» **Given problem**:
Edit the records from the line with "Screen dimensions: 285x197" to the line with "pyautogui.click(x=253, y=11)", replacing "green indicator light" with "red indicator light" and changing nothing else. Return only those lines.

[START OF Records for this exercise]

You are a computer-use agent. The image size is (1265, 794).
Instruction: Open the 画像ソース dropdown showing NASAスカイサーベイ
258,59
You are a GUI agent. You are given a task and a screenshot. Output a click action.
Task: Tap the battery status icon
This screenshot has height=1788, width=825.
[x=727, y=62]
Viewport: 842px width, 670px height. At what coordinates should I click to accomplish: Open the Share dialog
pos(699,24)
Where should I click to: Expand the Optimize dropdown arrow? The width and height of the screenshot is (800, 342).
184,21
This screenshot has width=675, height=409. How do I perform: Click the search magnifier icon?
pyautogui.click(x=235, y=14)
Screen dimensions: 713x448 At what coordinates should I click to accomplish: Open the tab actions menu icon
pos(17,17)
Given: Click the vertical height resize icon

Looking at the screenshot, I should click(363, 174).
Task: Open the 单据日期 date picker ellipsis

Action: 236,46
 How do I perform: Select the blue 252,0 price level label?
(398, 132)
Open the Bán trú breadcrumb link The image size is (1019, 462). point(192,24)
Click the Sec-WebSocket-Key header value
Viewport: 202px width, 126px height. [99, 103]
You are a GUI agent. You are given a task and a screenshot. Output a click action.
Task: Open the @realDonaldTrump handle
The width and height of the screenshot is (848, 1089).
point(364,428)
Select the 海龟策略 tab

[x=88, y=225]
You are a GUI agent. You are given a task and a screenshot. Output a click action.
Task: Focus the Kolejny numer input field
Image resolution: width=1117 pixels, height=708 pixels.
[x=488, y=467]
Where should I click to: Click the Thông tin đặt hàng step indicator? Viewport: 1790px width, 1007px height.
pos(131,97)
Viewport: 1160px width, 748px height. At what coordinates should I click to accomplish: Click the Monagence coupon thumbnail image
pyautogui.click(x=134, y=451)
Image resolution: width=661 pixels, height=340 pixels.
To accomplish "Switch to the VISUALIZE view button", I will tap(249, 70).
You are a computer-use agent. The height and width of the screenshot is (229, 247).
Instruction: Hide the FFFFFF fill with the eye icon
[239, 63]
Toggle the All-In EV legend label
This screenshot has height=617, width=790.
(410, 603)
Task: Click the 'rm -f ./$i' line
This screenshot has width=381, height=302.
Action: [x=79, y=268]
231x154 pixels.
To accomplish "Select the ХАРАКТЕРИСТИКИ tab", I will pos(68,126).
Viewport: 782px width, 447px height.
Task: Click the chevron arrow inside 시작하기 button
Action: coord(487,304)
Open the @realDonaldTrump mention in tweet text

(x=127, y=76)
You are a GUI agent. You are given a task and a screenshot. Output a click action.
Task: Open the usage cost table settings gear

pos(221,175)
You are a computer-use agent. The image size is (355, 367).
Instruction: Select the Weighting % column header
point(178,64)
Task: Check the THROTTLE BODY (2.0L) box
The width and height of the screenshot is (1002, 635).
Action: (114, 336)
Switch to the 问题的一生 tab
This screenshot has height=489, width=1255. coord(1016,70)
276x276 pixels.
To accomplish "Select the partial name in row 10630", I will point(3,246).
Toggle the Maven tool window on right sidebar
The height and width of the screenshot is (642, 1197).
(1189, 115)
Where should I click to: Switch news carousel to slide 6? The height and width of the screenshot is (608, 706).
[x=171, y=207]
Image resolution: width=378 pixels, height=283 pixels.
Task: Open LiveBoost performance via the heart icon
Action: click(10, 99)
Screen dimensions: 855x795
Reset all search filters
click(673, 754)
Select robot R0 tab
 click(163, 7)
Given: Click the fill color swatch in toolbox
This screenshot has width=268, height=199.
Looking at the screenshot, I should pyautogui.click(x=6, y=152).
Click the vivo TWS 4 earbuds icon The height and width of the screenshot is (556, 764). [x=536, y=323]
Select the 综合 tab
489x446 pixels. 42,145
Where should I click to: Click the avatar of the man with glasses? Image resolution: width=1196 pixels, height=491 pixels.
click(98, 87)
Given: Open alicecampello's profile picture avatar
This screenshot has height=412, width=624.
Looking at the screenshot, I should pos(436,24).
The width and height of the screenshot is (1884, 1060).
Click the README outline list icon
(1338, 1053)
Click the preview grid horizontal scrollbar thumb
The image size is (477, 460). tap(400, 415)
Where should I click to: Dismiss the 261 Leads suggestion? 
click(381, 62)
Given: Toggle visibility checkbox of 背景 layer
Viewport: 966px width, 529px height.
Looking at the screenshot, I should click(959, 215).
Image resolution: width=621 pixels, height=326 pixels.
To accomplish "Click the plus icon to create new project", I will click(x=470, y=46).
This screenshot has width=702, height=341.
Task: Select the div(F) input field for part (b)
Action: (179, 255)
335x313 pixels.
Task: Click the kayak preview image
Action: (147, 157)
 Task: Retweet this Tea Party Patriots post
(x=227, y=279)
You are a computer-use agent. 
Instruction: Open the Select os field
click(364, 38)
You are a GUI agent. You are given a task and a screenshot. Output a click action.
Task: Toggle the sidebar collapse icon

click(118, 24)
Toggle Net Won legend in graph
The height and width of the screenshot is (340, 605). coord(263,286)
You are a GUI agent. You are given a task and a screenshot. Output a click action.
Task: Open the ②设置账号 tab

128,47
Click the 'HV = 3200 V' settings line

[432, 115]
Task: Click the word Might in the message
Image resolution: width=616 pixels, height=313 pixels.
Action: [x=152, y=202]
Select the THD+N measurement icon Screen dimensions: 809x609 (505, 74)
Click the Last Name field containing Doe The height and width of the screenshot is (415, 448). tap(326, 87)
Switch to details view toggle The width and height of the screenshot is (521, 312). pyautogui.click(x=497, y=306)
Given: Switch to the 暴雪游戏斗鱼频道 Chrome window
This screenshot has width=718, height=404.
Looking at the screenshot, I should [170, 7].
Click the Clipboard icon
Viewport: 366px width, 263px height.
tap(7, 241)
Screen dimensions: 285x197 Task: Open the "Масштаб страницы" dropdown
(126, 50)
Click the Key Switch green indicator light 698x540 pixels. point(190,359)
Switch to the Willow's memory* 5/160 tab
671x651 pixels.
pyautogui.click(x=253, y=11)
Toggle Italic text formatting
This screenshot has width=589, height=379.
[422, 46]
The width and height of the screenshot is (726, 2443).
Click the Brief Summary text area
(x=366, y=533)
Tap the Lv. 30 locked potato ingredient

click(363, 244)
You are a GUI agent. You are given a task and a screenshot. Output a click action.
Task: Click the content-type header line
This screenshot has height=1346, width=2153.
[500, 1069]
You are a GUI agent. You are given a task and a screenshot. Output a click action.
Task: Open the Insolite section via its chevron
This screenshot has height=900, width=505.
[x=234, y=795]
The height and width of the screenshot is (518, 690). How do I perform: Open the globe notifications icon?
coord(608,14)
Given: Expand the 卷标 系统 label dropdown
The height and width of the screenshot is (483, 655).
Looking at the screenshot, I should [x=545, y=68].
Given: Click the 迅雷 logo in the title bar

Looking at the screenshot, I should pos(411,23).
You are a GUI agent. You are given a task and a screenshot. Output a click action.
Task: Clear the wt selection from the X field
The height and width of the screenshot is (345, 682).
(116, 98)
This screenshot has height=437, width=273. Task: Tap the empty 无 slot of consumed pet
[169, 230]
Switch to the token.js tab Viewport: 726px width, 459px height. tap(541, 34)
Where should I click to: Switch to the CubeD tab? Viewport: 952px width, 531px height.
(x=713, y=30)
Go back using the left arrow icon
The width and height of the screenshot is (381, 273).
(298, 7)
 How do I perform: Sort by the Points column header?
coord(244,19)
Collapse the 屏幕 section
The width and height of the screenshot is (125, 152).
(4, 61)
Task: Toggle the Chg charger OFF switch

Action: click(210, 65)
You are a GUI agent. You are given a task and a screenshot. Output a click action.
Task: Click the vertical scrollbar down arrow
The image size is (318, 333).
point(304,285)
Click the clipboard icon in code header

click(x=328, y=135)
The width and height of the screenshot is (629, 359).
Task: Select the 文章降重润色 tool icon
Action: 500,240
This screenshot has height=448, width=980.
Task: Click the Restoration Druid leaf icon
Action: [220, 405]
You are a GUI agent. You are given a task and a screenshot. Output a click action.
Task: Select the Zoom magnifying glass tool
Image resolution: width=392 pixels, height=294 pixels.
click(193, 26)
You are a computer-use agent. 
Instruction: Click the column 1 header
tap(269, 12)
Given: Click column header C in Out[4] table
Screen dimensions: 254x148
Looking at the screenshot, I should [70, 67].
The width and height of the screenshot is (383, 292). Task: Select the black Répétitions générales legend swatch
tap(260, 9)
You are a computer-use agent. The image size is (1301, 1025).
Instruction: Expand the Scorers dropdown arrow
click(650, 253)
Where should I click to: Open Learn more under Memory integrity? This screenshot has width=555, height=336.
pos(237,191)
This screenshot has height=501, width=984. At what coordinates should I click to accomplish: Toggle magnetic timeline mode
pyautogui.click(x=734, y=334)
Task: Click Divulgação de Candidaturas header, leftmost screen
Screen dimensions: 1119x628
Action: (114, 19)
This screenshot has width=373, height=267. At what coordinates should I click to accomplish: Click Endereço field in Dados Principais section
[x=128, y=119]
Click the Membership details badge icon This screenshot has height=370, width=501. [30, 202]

[END OF Records for this exercise]

» **Problem solution**:
Screen dimensions: 285x197 Task: Open the "Масштаб страницы" dropdown
(126, 50)
Click the Key Switch red indicator light 698x540 pixels. point(190,359)
Switch to the Willow's memory* 5/160 tab
671x651 pixels.
pyautogui.click(x=253, y=11)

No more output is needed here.